Gary laughed, ‘Not your sort of shower, with talc behind the ears, and body lotion. Join us after you’ve had your breakfast.’

As he whistled his dogs Jeff offered with a pleasant grin, ‘Nivvy says your new car is coming today. Would you let me teach you to drive, Katriona?’

Katriona bit her lip nervously. ‘Oh, Jeff, I’ll never be able to drive after yesterday. But thanks, anyway.’

‘You’re going to let Carla win? What will you say to Ross when he asks how you liked his present? Give it a go. I can teach you.’

Katriona felt really sick at the thought of getting behind the wheel of another car, but Jeff was waiting. ‘Yes. I’ll try.’

‘We’ll make a good team, believe me,’ he winked, and left her standing open-mouthed. She had thought he was the quiet one!

Her heart was singing as she went up the path. She had felt so humiliated by her stupid behaviour yesterday, feeling that she had disgraced herself in everyone’s eyes, but Gary said they all knew Carla was to blame. Evidently making a fool of people was something Carla did well, but she wouldn’t try that on Morgan, so he’d never understand.
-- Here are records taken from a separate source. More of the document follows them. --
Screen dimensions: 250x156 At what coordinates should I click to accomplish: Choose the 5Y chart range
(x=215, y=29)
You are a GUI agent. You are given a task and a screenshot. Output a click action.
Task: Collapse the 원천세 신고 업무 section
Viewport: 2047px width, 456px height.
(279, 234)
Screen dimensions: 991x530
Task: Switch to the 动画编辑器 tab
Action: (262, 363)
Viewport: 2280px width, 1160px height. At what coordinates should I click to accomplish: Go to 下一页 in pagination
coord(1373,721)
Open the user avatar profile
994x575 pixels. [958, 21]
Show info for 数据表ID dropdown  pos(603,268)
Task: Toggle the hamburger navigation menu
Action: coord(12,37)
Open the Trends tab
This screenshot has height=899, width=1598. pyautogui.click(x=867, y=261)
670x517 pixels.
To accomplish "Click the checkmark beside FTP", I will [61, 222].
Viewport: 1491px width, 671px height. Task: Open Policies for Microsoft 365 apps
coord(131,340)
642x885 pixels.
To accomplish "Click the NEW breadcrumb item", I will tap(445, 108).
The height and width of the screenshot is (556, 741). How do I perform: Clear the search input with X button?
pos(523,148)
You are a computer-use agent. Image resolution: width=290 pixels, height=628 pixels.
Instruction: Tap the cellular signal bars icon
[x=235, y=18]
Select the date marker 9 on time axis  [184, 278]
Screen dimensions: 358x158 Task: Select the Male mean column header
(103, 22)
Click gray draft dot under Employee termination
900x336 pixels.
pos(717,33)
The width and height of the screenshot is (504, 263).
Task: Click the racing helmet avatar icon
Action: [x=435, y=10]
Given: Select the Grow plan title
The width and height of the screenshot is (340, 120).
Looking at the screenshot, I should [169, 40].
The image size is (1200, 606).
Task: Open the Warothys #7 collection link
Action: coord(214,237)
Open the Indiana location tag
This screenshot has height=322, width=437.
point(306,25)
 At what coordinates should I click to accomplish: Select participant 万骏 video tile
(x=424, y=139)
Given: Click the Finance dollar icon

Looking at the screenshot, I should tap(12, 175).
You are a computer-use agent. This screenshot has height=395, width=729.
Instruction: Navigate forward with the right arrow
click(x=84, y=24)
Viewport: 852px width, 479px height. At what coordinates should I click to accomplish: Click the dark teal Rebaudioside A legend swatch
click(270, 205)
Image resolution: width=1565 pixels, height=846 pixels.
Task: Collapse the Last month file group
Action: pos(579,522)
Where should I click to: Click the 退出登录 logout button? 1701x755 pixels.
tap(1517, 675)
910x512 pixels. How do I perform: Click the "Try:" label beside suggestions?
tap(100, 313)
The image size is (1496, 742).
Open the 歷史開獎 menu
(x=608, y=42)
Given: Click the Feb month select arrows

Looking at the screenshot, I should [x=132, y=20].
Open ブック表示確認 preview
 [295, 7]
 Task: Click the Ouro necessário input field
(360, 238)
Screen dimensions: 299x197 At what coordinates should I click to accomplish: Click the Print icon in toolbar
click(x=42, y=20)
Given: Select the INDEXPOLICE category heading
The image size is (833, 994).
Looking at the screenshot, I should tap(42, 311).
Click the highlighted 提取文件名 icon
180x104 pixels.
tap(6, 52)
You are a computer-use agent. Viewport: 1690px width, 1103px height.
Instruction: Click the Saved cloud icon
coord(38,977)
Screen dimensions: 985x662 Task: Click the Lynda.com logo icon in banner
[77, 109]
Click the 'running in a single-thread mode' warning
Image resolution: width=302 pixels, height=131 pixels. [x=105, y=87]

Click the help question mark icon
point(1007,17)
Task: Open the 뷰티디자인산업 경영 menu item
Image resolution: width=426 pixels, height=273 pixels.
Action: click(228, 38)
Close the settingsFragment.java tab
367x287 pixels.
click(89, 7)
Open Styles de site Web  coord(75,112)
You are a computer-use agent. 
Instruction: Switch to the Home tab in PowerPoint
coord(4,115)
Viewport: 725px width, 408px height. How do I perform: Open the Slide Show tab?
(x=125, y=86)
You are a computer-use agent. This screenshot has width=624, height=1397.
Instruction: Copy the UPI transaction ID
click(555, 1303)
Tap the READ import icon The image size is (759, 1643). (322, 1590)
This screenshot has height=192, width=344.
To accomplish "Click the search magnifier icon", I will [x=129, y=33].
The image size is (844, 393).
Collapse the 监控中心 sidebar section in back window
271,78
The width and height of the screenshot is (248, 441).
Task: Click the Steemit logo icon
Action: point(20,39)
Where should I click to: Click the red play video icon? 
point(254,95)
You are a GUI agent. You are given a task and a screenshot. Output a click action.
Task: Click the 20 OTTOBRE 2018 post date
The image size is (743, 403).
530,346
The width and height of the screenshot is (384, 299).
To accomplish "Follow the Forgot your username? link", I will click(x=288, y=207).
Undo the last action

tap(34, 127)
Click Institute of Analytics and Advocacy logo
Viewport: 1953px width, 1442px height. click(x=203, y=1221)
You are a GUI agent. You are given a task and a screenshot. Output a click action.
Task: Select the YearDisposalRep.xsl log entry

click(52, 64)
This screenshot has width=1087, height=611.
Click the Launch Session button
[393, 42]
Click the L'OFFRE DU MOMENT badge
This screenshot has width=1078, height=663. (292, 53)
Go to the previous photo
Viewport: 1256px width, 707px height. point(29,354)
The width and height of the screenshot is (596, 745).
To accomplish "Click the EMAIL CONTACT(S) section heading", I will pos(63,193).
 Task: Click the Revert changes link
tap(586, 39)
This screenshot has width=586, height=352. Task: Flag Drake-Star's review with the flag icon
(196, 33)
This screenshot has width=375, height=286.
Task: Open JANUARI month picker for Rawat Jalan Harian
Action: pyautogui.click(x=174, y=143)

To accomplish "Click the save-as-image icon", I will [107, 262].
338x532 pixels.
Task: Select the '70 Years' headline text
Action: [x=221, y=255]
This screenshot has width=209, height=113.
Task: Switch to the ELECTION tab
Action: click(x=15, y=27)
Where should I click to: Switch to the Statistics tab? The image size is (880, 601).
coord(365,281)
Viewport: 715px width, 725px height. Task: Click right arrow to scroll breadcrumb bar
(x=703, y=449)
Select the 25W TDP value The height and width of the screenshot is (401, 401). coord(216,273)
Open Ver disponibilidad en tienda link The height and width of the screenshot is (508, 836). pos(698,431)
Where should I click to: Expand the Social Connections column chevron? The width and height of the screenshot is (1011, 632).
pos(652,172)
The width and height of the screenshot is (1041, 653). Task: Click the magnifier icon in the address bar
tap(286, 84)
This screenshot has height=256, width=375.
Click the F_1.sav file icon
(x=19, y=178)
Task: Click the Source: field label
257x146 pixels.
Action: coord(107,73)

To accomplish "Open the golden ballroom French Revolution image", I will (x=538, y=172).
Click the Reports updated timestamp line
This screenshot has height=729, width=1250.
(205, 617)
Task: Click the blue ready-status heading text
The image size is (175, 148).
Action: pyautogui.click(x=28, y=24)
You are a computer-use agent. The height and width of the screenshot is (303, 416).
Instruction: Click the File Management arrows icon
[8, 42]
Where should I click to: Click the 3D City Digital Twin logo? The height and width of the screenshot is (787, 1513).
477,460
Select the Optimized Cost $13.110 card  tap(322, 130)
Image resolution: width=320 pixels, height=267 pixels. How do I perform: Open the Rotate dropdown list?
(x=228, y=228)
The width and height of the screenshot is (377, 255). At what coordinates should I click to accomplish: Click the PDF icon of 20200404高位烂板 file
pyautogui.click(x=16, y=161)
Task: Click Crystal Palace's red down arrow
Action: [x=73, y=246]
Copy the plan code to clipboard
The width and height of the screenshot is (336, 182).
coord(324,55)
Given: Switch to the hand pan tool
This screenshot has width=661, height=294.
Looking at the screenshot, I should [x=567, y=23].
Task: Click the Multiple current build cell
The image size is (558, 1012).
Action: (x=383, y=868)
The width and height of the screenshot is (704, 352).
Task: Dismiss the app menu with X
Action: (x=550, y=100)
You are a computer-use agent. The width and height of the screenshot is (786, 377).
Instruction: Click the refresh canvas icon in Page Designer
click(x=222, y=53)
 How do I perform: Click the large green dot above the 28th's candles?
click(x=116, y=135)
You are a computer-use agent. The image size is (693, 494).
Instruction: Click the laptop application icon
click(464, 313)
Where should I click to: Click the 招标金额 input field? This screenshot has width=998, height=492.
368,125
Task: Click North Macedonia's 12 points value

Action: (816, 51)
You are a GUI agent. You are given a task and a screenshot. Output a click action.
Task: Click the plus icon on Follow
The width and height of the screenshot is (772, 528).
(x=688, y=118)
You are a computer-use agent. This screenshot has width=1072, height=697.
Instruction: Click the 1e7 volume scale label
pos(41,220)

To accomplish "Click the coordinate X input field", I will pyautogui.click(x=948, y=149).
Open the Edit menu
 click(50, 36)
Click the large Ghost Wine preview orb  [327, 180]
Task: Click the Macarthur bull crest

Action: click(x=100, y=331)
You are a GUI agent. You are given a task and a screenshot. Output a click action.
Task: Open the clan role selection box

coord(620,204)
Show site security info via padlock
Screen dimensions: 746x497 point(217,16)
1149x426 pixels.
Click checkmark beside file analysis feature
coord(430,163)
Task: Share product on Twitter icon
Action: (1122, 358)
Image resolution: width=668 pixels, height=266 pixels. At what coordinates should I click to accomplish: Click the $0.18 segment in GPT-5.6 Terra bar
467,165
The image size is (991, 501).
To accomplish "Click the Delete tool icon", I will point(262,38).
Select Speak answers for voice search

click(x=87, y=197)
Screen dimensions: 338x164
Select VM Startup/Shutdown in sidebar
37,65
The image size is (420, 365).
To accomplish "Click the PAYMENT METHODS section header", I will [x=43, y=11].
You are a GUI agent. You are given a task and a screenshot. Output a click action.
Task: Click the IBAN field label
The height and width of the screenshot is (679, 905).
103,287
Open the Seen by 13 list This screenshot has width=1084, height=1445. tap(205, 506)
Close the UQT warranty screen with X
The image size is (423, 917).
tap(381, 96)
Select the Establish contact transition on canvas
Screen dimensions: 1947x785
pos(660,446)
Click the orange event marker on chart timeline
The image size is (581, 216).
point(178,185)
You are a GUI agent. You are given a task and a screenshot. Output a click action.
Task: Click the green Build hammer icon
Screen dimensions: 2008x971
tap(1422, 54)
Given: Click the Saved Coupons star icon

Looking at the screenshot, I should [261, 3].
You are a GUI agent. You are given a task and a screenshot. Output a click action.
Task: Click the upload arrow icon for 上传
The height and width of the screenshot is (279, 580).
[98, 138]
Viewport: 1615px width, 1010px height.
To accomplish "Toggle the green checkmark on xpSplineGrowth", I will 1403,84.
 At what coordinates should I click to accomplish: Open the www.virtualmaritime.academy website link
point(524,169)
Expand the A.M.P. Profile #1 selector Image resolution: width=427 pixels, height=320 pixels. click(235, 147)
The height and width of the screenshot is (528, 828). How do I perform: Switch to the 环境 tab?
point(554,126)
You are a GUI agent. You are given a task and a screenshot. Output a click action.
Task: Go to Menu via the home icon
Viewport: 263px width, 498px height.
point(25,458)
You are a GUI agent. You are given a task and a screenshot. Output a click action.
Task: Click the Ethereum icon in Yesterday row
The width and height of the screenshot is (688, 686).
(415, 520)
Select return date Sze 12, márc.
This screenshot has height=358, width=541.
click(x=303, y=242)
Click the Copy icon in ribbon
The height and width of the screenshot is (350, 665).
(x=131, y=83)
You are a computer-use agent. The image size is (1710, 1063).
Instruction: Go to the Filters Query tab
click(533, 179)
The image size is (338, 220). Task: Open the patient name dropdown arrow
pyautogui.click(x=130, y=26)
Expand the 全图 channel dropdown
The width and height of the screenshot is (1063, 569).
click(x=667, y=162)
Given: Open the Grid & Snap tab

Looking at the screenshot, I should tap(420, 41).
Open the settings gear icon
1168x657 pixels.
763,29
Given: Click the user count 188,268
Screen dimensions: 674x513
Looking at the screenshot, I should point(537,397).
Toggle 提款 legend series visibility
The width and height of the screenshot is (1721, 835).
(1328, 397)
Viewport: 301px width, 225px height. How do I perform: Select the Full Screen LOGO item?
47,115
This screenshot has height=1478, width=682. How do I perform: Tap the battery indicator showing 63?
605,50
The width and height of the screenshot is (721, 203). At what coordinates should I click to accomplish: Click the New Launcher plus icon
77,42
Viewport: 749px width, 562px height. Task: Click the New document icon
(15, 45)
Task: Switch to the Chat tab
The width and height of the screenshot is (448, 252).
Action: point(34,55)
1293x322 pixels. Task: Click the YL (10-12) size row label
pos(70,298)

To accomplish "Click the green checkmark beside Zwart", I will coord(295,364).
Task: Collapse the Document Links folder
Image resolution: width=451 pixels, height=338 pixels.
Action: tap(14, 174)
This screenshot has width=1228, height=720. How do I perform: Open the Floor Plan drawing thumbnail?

‘Would you like a cooked breakfast?’ Nivvy greeted her. ‘That one’s still in bed. She needs her beauty sleep, she’s older than you.’

‘Oh, Nivvy, you know she’s quite beautiful. Not liking her doesn’t change that,’ Katriona laughed gaily.

‘Beauty is in the eye of the beholder, and when I look at her beauty is not what I see. You didn’t get hurt yesterday, did you? I wanted to rush to you, but I saw Tay get there and I knew you’d be all right.’

‘There’s hurt and hurt, but the bruises I got don’t show.’

‘I know exactly what you mean,’ Nivvy stated with feeling. ‘That one should have been drowned at birth ... and when I saw Morgan believing every lying word that rolled so smoothly off her tongue, I was so mad! I can tell you they got
very
skimpy servings for dinner, and I slapped the plates down in front of them. They could tell I wasn’t pleased.’

Katriona gurgled with laughter, imagining Nivvy in action. Then, becoming serious, she asked, ‘How do I tell Ross when he rings? How do I ever thank him for the car?’

‘I’ve told him about the smash ... my version, and I got in ahead of her ladyship too. About thanking Ross? Are you pleased with the present?’

‘Oh, Nivvy, how could you think otherwise?’

‘I’m glad you think like that. Tell him so and it will warm his heart.’ Nivvy beamed at Katriona with approval before answering the insistent ringing of the telephone. ‘There’s your opportunity now. Ross is on the blower. Take it in the study.’

As she walked through Katriona was wondering where she would get the courage to pick up the phone. Would her father also blame her for the crash? Would he be disgusted with her too? Would it bring his own accident back to him, and make him hate her?

‘H-hello.’

‘Ah, Katriona. I’m sorry I missed you last night. I did try. Did they tell you? Nivvy says you’re happy about the car. Is that so?'

‘Happy! I just don’t know how to tell you how happy I am. Carla said yesterday that it was a stupidly extravagant gesture on your part. I think so too, but it’s one I’ll treasure for the rest of my life.’

‘You don’t think I’m trying to buy your affection?’

Katriona laughed with real amusement. ‘You don’t have to do that.’

'No, I don’t. I’m just interested in your reaction. Do you feel it’s your due? Me easing my guilty conscience?’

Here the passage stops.